Could you print all the entries exactly?
== RECORDS FOR THE TASK
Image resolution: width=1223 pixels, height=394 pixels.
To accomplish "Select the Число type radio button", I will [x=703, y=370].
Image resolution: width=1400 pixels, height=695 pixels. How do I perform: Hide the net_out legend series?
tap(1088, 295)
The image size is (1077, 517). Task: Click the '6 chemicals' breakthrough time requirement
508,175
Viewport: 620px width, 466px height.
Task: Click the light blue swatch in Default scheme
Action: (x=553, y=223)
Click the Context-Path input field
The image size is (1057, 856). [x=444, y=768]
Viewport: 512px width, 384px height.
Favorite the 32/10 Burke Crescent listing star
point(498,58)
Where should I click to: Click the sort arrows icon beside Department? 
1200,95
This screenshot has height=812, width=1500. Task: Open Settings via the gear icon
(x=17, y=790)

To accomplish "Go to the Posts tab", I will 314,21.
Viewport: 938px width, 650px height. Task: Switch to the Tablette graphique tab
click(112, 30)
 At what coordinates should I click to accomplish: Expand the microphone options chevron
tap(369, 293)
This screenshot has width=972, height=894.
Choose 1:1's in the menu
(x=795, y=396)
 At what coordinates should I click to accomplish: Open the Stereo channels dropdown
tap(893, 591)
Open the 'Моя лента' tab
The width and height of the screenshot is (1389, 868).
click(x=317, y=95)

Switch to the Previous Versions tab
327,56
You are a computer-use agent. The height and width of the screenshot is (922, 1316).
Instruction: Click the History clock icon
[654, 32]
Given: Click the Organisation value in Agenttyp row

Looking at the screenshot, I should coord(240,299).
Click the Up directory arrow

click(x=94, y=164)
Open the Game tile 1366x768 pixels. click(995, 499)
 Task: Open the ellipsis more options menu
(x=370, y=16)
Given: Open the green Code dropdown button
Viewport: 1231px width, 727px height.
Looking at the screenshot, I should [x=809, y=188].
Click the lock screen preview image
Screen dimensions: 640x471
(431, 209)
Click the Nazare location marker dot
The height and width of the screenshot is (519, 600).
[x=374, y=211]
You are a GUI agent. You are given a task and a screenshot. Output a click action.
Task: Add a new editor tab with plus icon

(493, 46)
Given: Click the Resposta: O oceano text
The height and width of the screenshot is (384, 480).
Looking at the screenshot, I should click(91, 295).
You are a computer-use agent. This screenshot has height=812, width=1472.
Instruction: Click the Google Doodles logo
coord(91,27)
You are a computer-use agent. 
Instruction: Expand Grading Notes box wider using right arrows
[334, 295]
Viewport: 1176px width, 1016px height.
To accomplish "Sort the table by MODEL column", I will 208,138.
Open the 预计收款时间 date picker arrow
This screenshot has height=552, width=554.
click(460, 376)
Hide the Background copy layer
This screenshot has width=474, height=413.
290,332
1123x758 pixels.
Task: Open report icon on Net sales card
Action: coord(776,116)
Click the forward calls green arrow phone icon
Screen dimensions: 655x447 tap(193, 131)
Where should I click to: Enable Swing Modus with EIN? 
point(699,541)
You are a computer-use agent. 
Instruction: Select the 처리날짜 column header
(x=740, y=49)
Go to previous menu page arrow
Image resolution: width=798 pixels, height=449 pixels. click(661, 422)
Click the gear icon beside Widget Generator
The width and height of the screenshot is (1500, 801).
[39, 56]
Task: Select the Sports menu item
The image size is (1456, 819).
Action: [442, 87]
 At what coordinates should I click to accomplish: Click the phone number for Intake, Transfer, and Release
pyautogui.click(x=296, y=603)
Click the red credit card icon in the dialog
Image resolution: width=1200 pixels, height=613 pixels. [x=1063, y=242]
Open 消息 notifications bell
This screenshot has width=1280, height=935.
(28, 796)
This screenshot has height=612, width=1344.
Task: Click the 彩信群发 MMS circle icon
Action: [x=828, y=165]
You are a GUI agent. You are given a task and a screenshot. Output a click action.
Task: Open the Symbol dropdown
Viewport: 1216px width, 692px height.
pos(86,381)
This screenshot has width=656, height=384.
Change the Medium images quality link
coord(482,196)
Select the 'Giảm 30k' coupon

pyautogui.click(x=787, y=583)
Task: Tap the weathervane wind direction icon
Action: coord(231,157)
====
**THE COMPLETED TASK:**
Image resolution: width=1223 pixels, height=394 pixels.
To accomplish "Select the Число type radio button", I will [x=703, y=370].
Image resolution: width=1400 pixels, height=695 pixels. How do I perform: Hide the net_out legend series?
tap(1088, 295)
The image size is (1077, 517). Task: Click the '6 chemicals' breakthrough time requirement
508,175
Viewport: 620px width, 466px height.
Task: Click the light blue swatch in Default scheme
Action: (x=553, y=223)
Click the Context-Path input field
The image size is (1057, 856). [x=444, y=768]
Viewport: 512px width, 384px height.
Favorite the 32/10 Burke Crescent listing star
point(498,58)
Where should I click to: Click the sort arrows icon beside Department? 
1200,95
This screenshot has height=812, width=1500. Task: Open Settings via the gear icon
(x=17, y=790)

To accomplish "Go to the Posts tab", I will 314,21.
Viewport: 938px width, 650px height. Task: Switch to the Tablette graphique tab
click(112, 30)
 At what coordinates should I click to accomplish: Expand the microphone options chevron
tap(369, 293)
This screenshot has width=972, height=894.
Choose 1:1's in the menu
(x=795, y=396)
 At what coordinates should I click to accomplish: Open the Stereo channels dropdown
tap(893, 591)
Open the 'Моя лента' tab
The width and height of the screenshot is (1389, 868).
click(x=317, y=95)

Switch to the Previous Versions tab
327,56
You are a computer-use agent. The height and width of the screenshot is (922, 1316).
Instruction: Click the History clock icon
[654, 32]
Given: Click the Organisation value in Agenttyp row

Looking at the screenshot, I should coord(240,299).
Click the Up directory arrow

click(x=94, y=164)
Open the Game tile 1366x768 pixels. click(995, 499)
 Task: Open the ellipsis more options menu
(x=370, y=16)
Given: Open the green Code dropdown button
Viewport: 1231px width, 727px height.
Looking at the screenshot, I should [x=809, y=188].
Click the lock screen preview image
Screen dimensions: 640x471
(431, 209)
Click the Nazare location marker dot
The height and width of the screenshot is (519, 600).
[x=374, y=211]
You are a GUI agent. You are given a task and a screenshot. Output a click action.
Task: Add a new editor tab with plus icon

(493, 46)
Given: Click the Resposta: O oceano text
The height and width of the screenshot is (384, 480).
Looking at the screenshot, I should click(91, 295).
You are a computer-use agent. This screenshot has height=812, width=1472.
Instruction: Click the Google Doodles logo
coord(91,27)
You are a computer-use agent. 
Instruction: Expand Grading Notes box wider using right arrows
[334, 295]
Viewport: 1176px width, 1016px height.
To accomplish "Sort the table by MODEL column", I will 208,138.
Open the 预计收款时间 date picker arrow
This screenshot has height=552, width=554.
click(460, 376)
Hide the Background copy layer
This screenshot has width=474, height=413.
290,332
1123x758 pixels.
Task: Open report icon on Net sales card
Action: coord(776,116)
Click the forward calls green arrow phone icon
Screen dimensions: 655x447 tap(193, 131)
Where should I click to: Enable Swing Modus with EIN? 
point(699,541)
You are a computer-use agent. 
Instruction: Select the 처리날짜 column header
(x=740, y=49)
Go to previous menu page arrow
Image resolution: width=798 pixels, height=449 pixels. click(661, 422)
Click the gear icon beside Widget Generator
The width and height of the screenshot is (1500, 801).
[39, 56]
Task: Select the Sports menu item
The image size is (1456, 819).
Action: [442, 87]
 At what coordinates should I click to accomplish: Click the phone number for Intake, Transfer, and Release
pyautogui.click(x=296, y=603)
Click the red credit card icon in the dialog
Image resolution: width=1200 pixels, height=613 pixels. [x=1063, y=242]
Open 消息 notifications bell
This screenshot has width=1280, height=935.
(28, 796)
This screenshot has height=612, width=1344.
Task: Click the 彩信群发 MMS circle icon
Action: [x=828, y=165]
You are a GUI agent. You are given a task and a screenshot. Output a click action.
Task: Open the Symbol dropdown
Viewport: 1216px width, 692px height.
pos(86,381)
This screenshot has width=656, height=384.
Change the Medium images quality link
coord(482,196)
Select the 'Giảm 30k' coupon

pyautogui.click(x=787, y=583)
Task: Tap the weathervane wind direction icon
Action: coord(231,157)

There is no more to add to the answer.